Laura Dickinson is the Foundation Professor of Law at the Arizona State University Sandra Day O’Connor College of Law. She serves also as the Faculty Director of the Center for Law and Global Affairs. Prior to her appointment to ASU, Professor Dickinson was on the faculty at the University of Connecticut School of Law from 2001 to 2008. She served as a Visiting Research Scholar at the Law and Public Affairs Program at Princeton University in 2006-2007. Her forthcoming book, Outsourcing War and Peace is to be published by Yale University Press.
The Politic: You have recently finished Outsourcing War and Peace, which “examines the increasing privatization of military, security, and foreign aid functions of government, considers the impact of this trend on core public values, and outlines mechanism for protecting these values in an era of privatization.” Could you briefly discuss your main argument and observations in this forthcoming book?
LD: In the book, I examine the progressive shift in how we project our power overseas through the use of private contractors.

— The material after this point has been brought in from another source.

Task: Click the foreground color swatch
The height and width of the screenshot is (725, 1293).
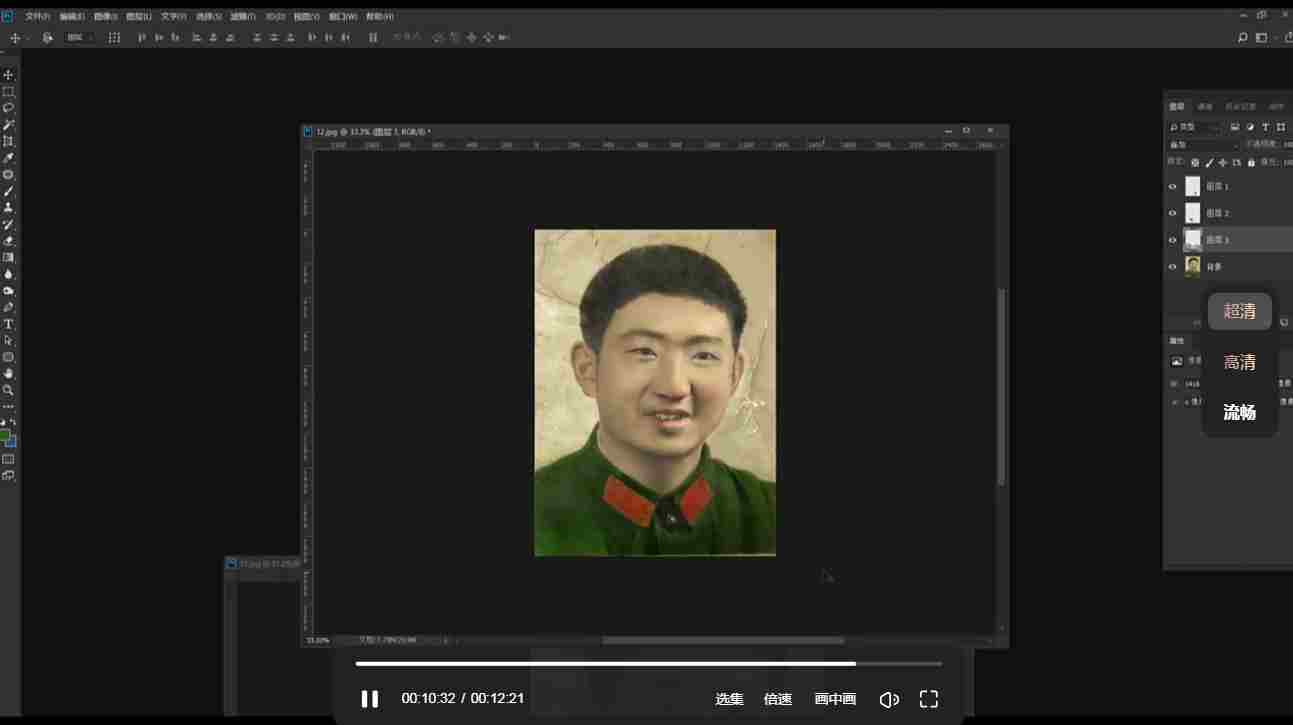Action: coord(5,436)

For example, we are now using more contractors than troops in Afghanistan and Iraq. The contractors are doing everything from logistics work, to delivering foreign aid, to guarding diplomats and sites, to conducting interrogation. This is a huge shift in the way we project our power overseas. The starting point for my book is the proposition that this shift poses quite a significant risk to what I call “public law values” – the values embedded in international human rights law, those embedded in international humanitarian law, and other values, such as public participation and transparency. For example, one core value embedded in international humanitarian law is the principle that the use of force is limited in times of armed conflict.

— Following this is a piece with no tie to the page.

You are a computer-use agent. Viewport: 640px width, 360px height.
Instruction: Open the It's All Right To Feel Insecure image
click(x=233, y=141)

Outsourcing poses serious risks to these values, and there have been many reports in the media which illustrate these risks. The high profile incident involving the Blackwater security guards who fired on civilians in Baghdad’s Nisoor Square is one well-known incident, but there are many others. For the book, I interviewed former military lawyers who served in Iraq and Afghanistan, and a number of them said there were as many as two incidents a week involving excessive use by contractors.
The book examines the nature of these risks and also proposes ways that we can try to protect public values in an era of privatization. The starting point of my argument is that that privatization is here to stay. I think that in the near to medium-term, we are only going to see the government using more and more more contractors. Rather than arguing against this shift, I contend that we ought to take steps to protect public values in this radically different world. To that end, I examine litigation and legislation as well as the terms of the contracts themselves, and I suggest reforms that might better protect public values. I look at mechanisms to promote public participation and transparency. And finally I look at organizational culture: is there a way we might foster a professional culture within these private firms that better promotes the values we care about. Is there a way that we can harness the gains in the military and extend the role of the oversight to private firms?
The Politic: You believe that civil society in the United States holds these public values to high standards in most cases. Could you expand on these values and explain what role the use of private contractors has in changing or threatening these values?
LD: I focus on values embedded in international human rights law, those contained within the law of armed conflict, and other values, such as public participation: the idea that our government is transparent. I show that outsourcing threatens transparency because when you delegate governmental action to agencies, and those agencies then delegate again to contractors, it is very difficult to have a public debate about what is going on. The contractors need not obey the same transparency laws that government agencies must follow. The same rules do not always apply to them because they are private companies. This adds, in a sense, another layer of bureaucracy.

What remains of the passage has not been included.